## [Exercise instructions]
Reproduce every line of the listing below word for word, from the line containing "Task: Select November 15 in calendar" down to the line containing "[x=1097, y=150]", including both of those lines.

** BEGIN Data shown **

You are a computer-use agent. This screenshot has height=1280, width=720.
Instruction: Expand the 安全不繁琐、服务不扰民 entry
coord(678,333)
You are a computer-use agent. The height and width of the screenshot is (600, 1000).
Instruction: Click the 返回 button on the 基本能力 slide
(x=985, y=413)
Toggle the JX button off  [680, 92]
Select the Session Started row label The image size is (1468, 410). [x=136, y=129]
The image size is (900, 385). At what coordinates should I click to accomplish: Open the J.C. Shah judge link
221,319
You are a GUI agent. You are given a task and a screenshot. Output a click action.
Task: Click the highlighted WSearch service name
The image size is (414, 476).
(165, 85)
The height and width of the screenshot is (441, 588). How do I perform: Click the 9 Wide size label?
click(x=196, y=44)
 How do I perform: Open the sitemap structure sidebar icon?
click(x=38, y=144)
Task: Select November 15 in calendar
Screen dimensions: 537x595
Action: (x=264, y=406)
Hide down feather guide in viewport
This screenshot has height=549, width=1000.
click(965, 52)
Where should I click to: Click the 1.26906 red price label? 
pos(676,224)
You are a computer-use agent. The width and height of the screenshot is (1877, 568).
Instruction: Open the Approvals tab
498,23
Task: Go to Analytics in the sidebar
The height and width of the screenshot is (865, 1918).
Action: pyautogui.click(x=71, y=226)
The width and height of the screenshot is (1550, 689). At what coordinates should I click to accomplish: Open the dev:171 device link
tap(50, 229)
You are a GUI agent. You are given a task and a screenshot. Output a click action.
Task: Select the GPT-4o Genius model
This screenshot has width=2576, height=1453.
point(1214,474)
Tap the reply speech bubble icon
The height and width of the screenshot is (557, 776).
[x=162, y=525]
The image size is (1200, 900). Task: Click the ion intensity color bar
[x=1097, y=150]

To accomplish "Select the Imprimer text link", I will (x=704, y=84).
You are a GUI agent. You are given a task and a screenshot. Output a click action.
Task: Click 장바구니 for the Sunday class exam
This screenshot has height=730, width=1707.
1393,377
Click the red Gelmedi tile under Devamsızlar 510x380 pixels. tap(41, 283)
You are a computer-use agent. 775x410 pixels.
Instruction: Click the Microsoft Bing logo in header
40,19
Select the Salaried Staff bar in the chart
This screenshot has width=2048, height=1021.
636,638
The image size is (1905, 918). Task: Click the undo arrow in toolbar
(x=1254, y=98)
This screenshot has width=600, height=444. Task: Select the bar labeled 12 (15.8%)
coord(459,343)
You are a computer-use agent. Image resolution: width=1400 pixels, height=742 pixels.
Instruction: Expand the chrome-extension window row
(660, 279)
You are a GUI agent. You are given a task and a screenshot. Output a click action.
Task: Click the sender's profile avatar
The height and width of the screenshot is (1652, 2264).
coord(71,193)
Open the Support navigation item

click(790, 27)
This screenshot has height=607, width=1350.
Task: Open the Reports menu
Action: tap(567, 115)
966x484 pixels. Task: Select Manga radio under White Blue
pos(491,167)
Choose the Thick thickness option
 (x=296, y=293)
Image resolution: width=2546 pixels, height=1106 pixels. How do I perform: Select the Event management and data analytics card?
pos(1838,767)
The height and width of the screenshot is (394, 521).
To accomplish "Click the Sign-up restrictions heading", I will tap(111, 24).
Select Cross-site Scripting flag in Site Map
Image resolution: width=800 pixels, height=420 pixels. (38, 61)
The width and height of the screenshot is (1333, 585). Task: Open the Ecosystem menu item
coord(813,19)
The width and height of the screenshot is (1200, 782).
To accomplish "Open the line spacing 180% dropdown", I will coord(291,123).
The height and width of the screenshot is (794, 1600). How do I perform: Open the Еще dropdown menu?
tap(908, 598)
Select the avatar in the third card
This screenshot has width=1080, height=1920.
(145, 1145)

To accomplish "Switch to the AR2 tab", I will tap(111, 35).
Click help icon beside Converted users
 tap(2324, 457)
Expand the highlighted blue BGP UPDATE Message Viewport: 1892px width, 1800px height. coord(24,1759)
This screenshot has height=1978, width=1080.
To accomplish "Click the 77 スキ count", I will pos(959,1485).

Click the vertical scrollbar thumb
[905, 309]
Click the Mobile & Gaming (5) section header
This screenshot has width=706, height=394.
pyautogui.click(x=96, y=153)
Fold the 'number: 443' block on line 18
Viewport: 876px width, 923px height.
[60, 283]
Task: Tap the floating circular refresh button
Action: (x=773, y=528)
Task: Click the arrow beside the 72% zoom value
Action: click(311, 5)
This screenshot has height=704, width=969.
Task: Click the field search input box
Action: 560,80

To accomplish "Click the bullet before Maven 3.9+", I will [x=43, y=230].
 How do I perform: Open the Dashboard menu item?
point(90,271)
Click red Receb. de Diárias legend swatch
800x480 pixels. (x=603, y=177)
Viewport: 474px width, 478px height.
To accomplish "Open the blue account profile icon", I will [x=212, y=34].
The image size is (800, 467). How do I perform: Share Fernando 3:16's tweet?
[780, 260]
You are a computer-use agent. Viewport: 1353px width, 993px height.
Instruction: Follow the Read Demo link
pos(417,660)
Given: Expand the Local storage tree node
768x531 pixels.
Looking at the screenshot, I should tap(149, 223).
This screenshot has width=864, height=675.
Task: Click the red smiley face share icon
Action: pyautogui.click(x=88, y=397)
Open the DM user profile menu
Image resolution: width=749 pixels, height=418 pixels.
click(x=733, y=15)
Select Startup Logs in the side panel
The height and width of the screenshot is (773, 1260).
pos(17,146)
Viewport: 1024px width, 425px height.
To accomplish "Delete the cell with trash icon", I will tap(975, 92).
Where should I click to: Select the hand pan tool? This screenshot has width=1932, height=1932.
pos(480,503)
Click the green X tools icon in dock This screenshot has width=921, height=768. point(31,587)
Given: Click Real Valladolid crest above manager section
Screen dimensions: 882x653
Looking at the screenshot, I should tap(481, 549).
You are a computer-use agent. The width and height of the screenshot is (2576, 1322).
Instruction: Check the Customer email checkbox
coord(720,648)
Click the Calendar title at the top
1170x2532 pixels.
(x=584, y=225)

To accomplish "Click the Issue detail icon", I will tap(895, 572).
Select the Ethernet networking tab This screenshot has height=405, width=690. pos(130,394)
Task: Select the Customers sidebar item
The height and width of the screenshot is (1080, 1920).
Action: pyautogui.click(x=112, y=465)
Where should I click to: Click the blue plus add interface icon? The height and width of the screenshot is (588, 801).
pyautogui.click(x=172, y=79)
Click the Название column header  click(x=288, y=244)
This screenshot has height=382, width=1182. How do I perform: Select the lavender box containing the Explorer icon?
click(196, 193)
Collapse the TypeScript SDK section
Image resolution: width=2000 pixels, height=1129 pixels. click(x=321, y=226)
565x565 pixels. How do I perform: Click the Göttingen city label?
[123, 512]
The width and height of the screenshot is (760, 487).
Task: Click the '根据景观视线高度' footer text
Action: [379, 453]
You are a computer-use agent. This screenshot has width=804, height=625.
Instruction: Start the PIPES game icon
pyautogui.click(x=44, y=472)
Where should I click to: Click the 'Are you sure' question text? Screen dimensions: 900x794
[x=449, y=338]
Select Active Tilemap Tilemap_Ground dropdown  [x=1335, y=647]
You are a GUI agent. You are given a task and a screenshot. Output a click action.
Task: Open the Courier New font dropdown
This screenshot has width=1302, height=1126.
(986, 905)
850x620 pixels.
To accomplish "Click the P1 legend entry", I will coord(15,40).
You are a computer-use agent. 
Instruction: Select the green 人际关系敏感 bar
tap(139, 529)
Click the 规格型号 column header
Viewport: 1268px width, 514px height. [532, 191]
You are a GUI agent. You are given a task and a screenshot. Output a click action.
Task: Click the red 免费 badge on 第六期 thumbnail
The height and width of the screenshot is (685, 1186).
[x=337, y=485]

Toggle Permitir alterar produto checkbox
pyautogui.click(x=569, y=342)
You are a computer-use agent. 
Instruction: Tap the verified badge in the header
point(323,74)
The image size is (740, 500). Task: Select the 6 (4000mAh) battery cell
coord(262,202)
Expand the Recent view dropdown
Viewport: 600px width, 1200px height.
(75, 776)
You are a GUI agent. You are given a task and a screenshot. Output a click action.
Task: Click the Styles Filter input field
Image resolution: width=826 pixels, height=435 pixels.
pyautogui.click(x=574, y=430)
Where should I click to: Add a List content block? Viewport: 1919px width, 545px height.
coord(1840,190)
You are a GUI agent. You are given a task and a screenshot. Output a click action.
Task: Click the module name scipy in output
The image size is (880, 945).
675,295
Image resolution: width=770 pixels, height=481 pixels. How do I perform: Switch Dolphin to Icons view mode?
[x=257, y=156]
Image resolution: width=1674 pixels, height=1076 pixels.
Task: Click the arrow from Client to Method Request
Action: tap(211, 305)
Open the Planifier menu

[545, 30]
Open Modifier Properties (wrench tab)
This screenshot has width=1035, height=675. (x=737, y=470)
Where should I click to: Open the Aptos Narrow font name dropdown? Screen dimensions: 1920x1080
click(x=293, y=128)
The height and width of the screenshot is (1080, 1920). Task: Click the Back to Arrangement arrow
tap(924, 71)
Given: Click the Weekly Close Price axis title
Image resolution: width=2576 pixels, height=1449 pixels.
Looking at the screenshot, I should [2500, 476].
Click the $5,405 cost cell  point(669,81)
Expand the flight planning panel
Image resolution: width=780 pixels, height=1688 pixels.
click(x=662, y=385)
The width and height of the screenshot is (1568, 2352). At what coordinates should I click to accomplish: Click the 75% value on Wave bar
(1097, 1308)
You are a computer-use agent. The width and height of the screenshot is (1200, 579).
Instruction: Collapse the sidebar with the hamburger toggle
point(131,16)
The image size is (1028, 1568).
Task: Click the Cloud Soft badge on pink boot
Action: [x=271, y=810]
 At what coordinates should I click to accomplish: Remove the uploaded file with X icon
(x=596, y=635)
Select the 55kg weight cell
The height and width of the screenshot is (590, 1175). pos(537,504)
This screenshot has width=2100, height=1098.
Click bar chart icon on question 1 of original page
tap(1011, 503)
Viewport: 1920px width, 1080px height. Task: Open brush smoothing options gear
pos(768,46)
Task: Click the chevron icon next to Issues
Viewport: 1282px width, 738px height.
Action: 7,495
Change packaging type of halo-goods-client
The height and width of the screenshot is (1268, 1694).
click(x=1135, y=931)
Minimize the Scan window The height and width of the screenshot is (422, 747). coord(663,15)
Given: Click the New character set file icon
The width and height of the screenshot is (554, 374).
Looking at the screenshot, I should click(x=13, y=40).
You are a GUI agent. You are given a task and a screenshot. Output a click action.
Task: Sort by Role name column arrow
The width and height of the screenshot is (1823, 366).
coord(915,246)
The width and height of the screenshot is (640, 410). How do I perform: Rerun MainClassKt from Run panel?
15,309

** END Data shown **

## [Answer to this problem]
Task: Select November 15 in calendar
Screen dimensions: 537x595
Action: (x=264, y=406)
Hide down feather guide in viewport
This screenshot has height=549, width=1000.
click(965, 52)
Where should I click to: Click the 1.26906 red price label? 
pos(676,224)
You are a computer-use agent. The width and height of the screenshot is (1877, 568).
Instruction: Open the Approvals tab
498,23
Task: Go to Analytics in the sidebar
The height and width of the screenshot is (865, 1918).
Action: pyautogui.click(x=71, y=226)
The width and height of the screenshot is (1550, 689). At what coordinates should I click to accomplish: Open the dev:171 device link
tap(50, 229)
You are a GUI agent. You are given a task and a screenshot. Output a click action.
Task: Select the GPT-4o Genius model
This screenshot has width=2576, height=1453.
point(1214,474)
Tap the reply speech bubble icon
The height and width of the screenshot is (557, 776).
[x=162, y=525]
The image size is (1200, 900). Task: Click the ion intensity color bar
[x=1097, y=150]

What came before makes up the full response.